[Task instructions]:
Swap "midpoint" for "center point" throughout the items below, then reproduce every item with nothing else altered.

******************************

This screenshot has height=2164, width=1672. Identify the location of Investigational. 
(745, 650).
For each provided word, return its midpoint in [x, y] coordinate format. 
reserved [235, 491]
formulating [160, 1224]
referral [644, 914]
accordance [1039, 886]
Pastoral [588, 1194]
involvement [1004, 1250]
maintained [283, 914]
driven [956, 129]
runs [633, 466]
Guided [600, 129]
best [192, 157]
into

******************************

[Response below]:
This screenshot has height=2164, width=1672. Identify the location of Investigational. 
(745, 650).
For each provided word, return its center point in [x, y] coordinate format. 
reserved [235, 491]
formulating [160, 1224]
referral [644, 914]
accordance [1039, 886]
Pastoral [588, 1194]
involvement [1004, 1250]
maintained [283, 914]
driven [956, 129]
runs [633, 466]
Guided [600, 129]
best [192, 157]
into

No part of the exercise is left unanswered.